Por: Columnista invitado

Carta abierta al Eln: Cesen su militancia en la ultra derecha

El día de ayer los niños y jóvenes  de Briceño, Antioquia, suspendieron una obra de teatro que se daba en el marco del día internacional  contra el reclutamiento forzado, uso y utilización de menores.  Mientras se plasmó un mural contra la participación de menores en la guerra, varias de las vías también tienen pintados los rezagos de una guerra saturada con letreros de la disidencia del frente 36 de las Farc.  Como sabrán, el municipio, receptor de las bonanzas institucionales de la paz – esfuerzo conjunto entre guerrilla y Estado para la erradicación y el desminado,  piloto de sustitución voluntaria y enclave de las instituciones que conforman el arsenal del posacuerdo- intenta a gritos hoy hablar del conflicto mirando hacia atrás; pero la triste realidad es que deben hacerlo mirándolo de frente. La vigencia del paro armado que ejecutaron, es en el territorio sólo una más de las expresiones de  violencia que se viven y que, como suele ocurrir, se narran con nada más que el silencio. ¿Es este el silencio que desean pasmar en la sociedad civil, esa misma que ustedes han  proyectado de forma incansable como únicos interlocutores legítimos en una negociación de paz? ¿No es su bandera política en el proceso de paz la participación ciudadana? ¿No les es contraproducente esta ciudadanía rural sumida en el miedo y en el silencio?

Hace un año el país presenciaba el preagrupamiento de las Farc y su tránsito hacia las extintas zonas veredales. Las cámaras, el júbilo y la puesta en escena de lo imposible dejaron perplejos a los medios y  a la opinión pública. Varios ciudadanos que llevamos sudando caliente en la implementación, proyectamos un futuro en donde la guerra no fuera la expresión del disenso; en donde las amplias masas de población marginada de los servicios del Estado, y cuya subsistencia hoy depende  de las economías de la guerra fuese  por fin incluida la legalidad.  No sucedió. Un año después el júbilo se ha ido, también se fueron los uniformes con los que nos era cómodo imaginarlos. Al día de hoy, vemos algo claro con los abucheos y sabotajes vandálicos a Timochenco sin uniforme: se ha fertilizado un odio visceral  y polarizante en el país con varios ingredientes: un Estado débil e incapaz de materializar la implementación, una oposición cuya cartera económica se desvanece sin la guerra y  una insurgencia oxidada en derrotas y victorias parciales. La ultraderecha del país, con abierto escozor a la reconciliación, no resiste ver en el partido de las Farc un micrófono que reemplace sus fúsiles. ¿Por qué? Porque el discurso político que convoca , que llena taquillas y moviliza a los electores pierde toda validez en un país sin insurgencia armada.  La maquinaria electoral de aquellos promotores de la inequidad que ustedes repudian depende día a día de sus acciones violentas.  Me atrevo a decir que hacen perfecta simbiosis.  La correlación entre sus fusiles y los micrófonos del uribismo es directa; esos micrófonos que gran parte de una sociedad arcaica y rencorosa no quiere cederles a los guerrilleros desarmados.   En fin, el ruido de sus disparos seguirá sin dejar oír los tantos temas apremiantes por discutir en la vida pública.

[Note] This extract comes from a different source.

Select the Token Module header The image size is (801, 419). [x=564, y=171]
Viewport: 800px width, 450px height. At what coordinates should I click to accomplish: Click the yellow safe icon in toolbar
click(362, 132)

Entiendo que rechacen el Estado como legítimo y que poco o nada crean tener que ver con cómo se desenvuelve la vida pública del país; entiendo que vean igual de nocivo un gobierno de unos o de otros siempre que no sean ustedes los que gobiernen.  Pero para mí no lo es: temo pensar en un país que regrese a celebrar el terrorismo de Estado, en un país gobernado por los simpatizantes del paramilitarismo. Cesen ya de militar para ellos, que cada acción violenta les es tan favorable como nociva a sus futuras carreras políticas- si es que las han vislumbrado alguna vez.  Permítanle al país hablar de la transición y quítenle a la clase dirigente el comodín de hablar de la guerrilla como el único tema por abordar.  Permítannos hablar del conflicto mirando hacia atrás y no adelante.

Los invito a retomar un cese al fuego, a demostrar con acciones su ambición de retornar a la mesa.  Los invito también a responderme y ayudarme a entender sus acciones a la luz de lo que les plasmo.  Tienen en sus manos la decisión de definir el rumbo de los siguientes cuatro años. Piensen en nosotros.